In the fall of 1903, two friends, William J. Marshall and Charles A. Sink, met in the University of Michigan library. They had been members of the Masonic Club, which had been founded in 1894; it was no longer a viable organization. The two were lamenting the club’s demise.
Marshall and Sink along with 12 other men, all Master Masons who had belonged to the defunct Masonic Club, decided to organize it along fraternity lines. On May 12, 1904, they founded Acacia Fraternity. The organization’s first official meeting was held two days later.
Twenty-five years after the founding, Acacia presented to the University of Michigan a limestone bench with a bronze plaque on it. The bench is located west of Hatcher Library on the Central Campus.

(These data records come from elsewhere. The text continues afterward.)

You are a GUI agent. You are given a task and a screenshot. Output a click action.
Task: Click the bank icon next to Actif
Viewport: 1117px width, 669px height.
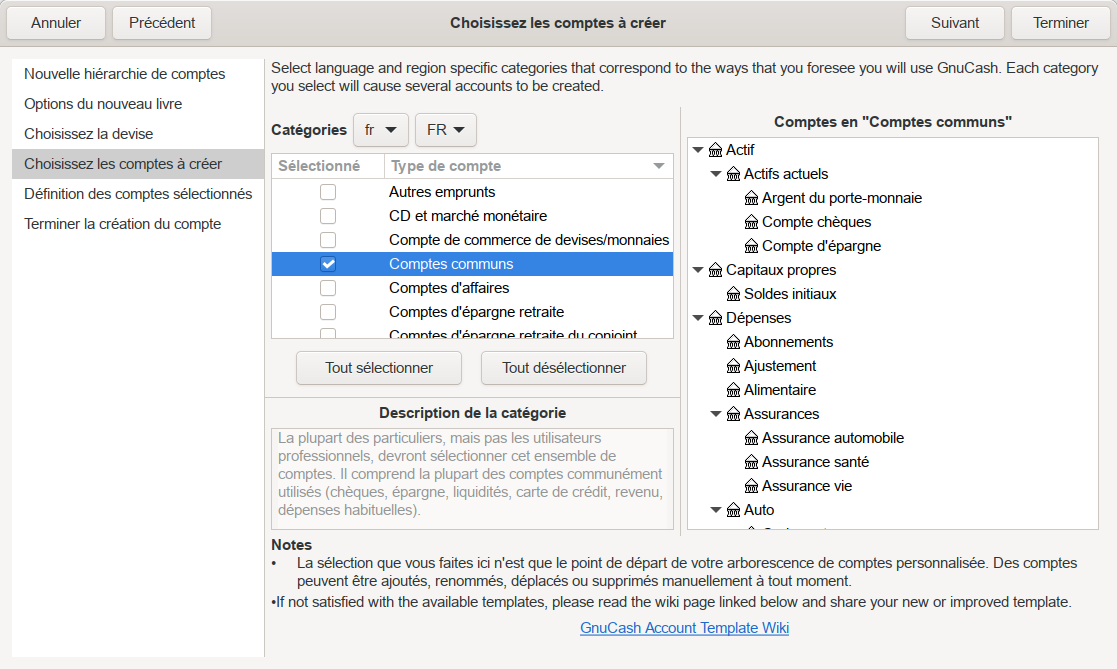[715, 150]
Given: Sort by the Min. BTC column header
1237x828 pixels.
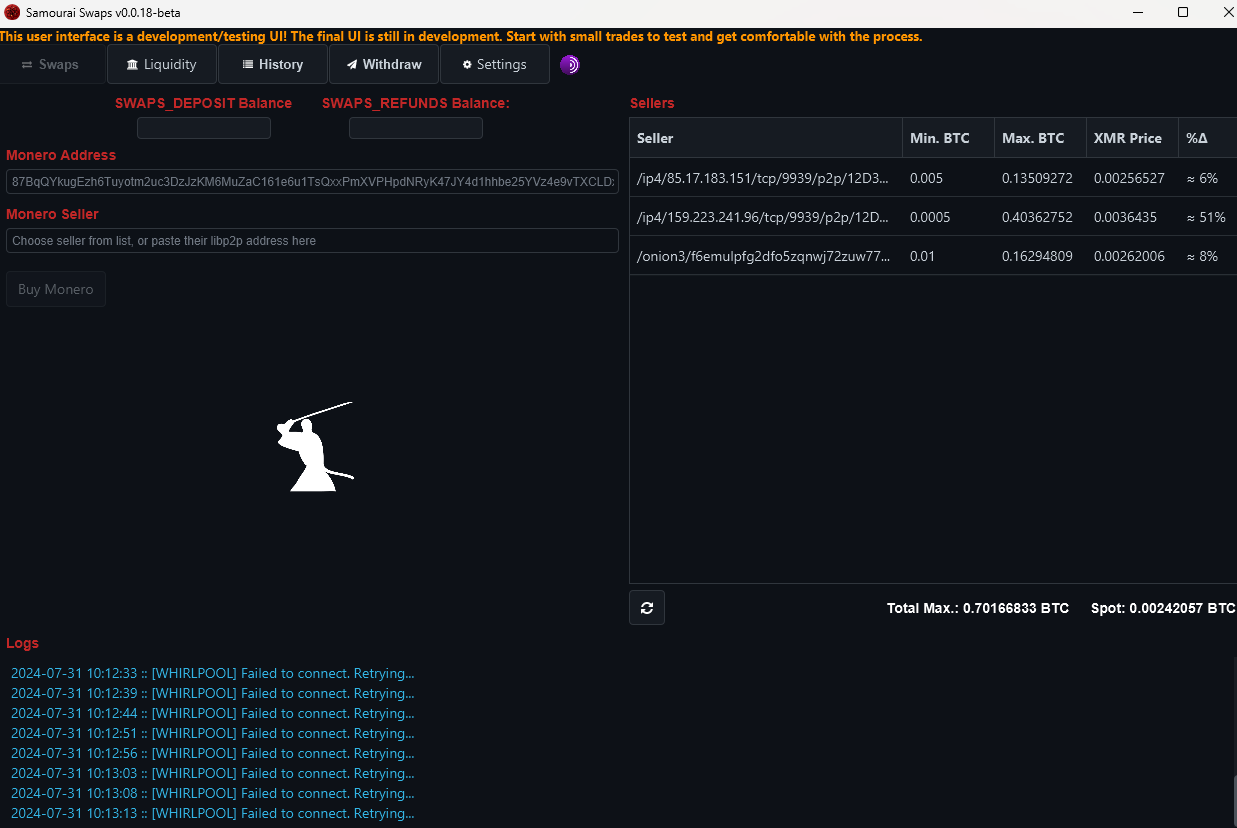Looking at the screenshot, I should click(x=939, y=138).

Initially, Acacia membership was restricted to those who were already members of the Masons. In 1931, sons of Masons were added to those who could join Acacia. Two years after that, brothers of Masons and any person recommended by two Masons were eligible for members. In 1960, all Masonic requirements were removed.
One of Acacia’s noteworthy members is someone whose name, Clifton Keith Hillegass, is virtually unknown outside of Nebraska. However, the product he created, CliffsNotes, brings back memories of high school English class to those who came of age in pre-google days.

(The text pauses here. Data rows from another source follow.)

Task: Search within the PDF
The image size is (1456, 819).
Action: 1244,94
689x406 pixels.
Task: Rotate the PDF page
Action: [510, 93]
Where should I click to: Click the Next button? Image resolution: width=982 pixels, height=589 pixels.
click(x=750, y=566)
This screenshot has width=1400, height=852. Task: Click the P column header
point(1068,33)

An avid reader and lover of literature, Hillegass was the manager of a book company’s wholesale department. In 1958, with a $4,000 loan, he began CliffsNotes in his basement.

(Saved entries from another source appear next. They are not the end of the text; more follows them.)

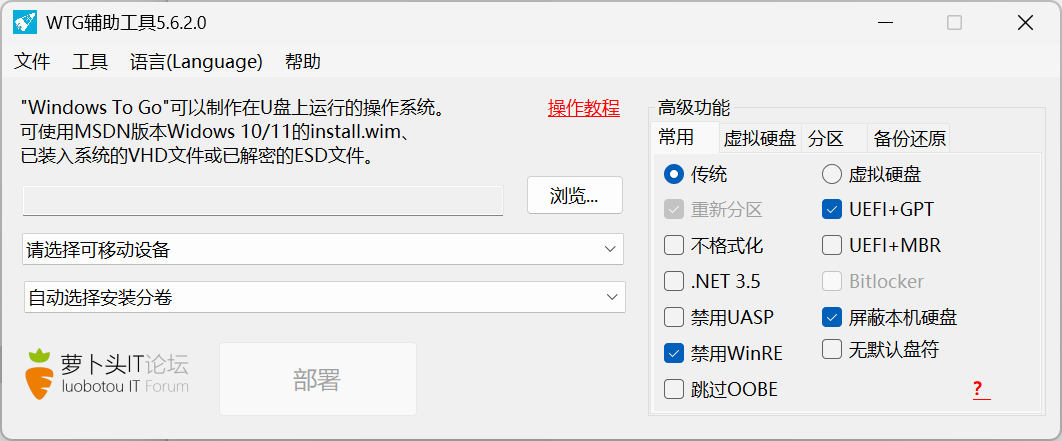The image size is (1062, 441).
Task: Open the 操作教程 link
Action: tap(584, 108)
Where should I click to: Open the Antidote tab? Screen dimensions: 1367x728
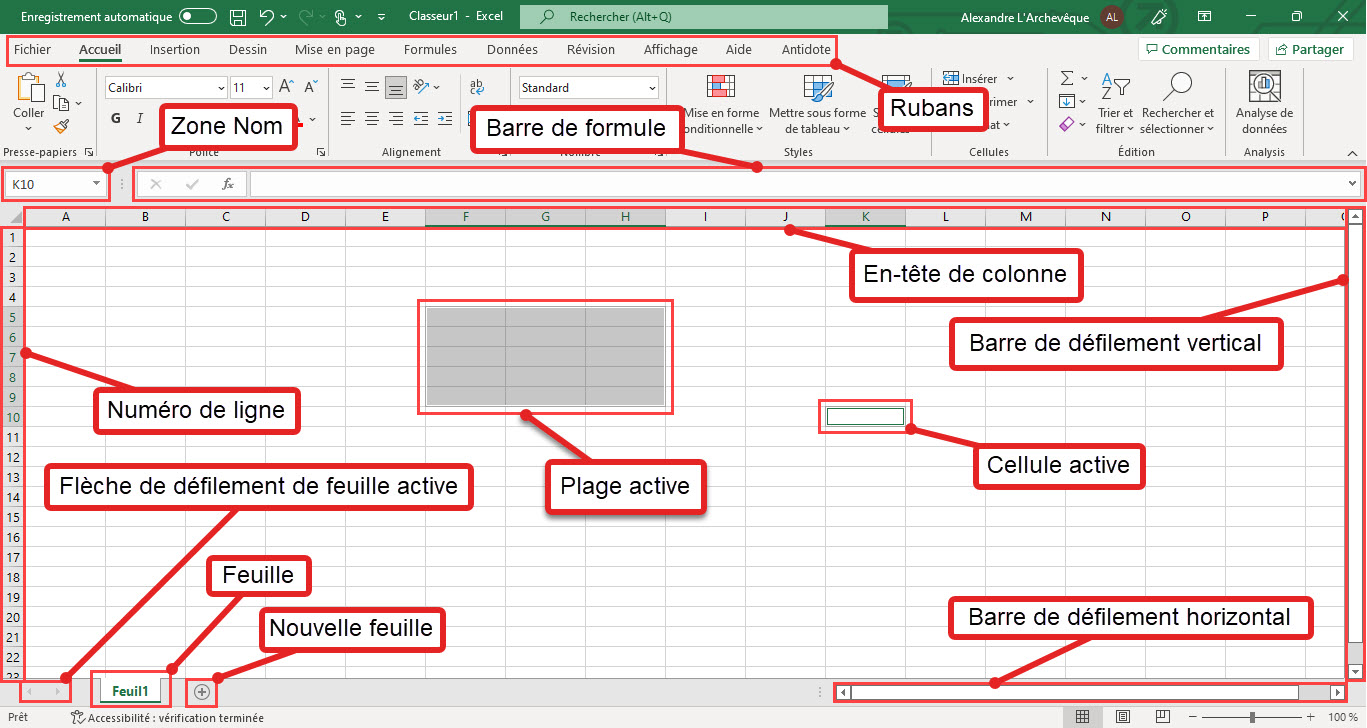[x=806, y=49]
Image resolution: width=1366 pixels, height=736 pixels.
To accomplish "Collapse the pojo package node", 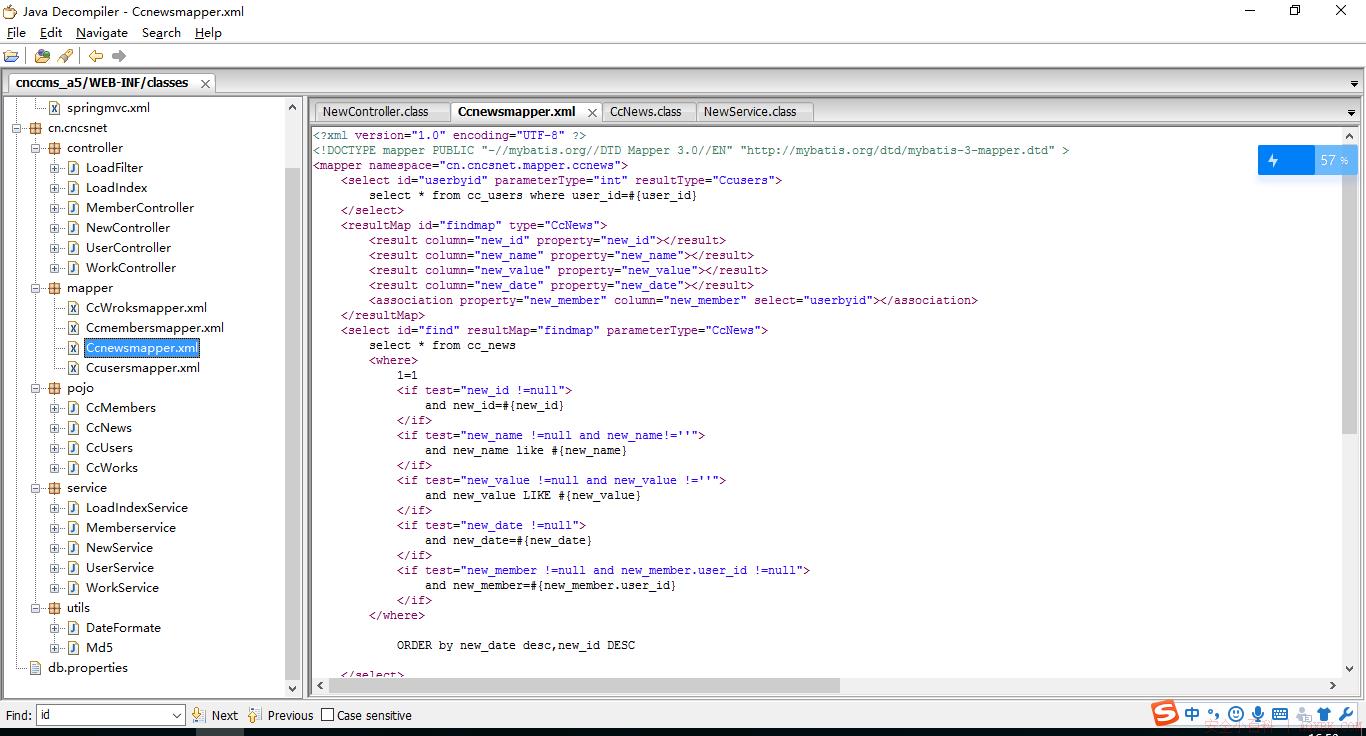I will coord(35,388).
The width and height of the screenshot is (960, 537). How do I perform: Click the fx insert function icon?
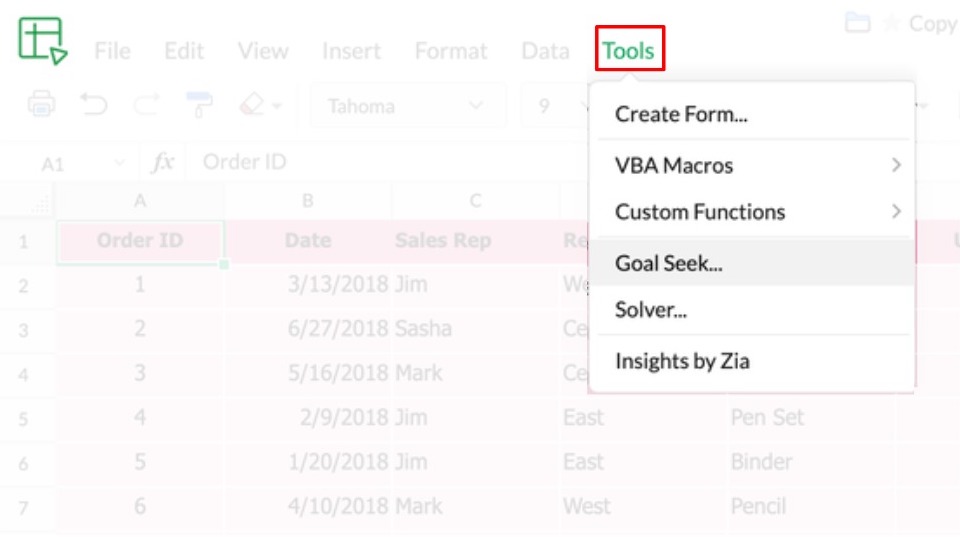[x=163, y=162]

In 1988, Hillegass was a recipient of Acacia’s Award of Merit. The award is given members who have “given of their time and substance unstintingly for the promotion and furtherance of Acacia, both nationally and locally, and brothers who have rendered outstanding service in their chosen fields, and have attained high position therein, thus exemplifying the motto of Acacia, human service, and the teachings of the fraternity, which constantly admonish our members to prepare themselves as educated men to take a more active part in their communities.”
By 1989, the company founded by Hillegas was making $11 million a year, according to Forbes magazine, and there were more than 200 titles in the CliffsNotes catalog. In 1998, he sold the company. Hillegass died in 2001.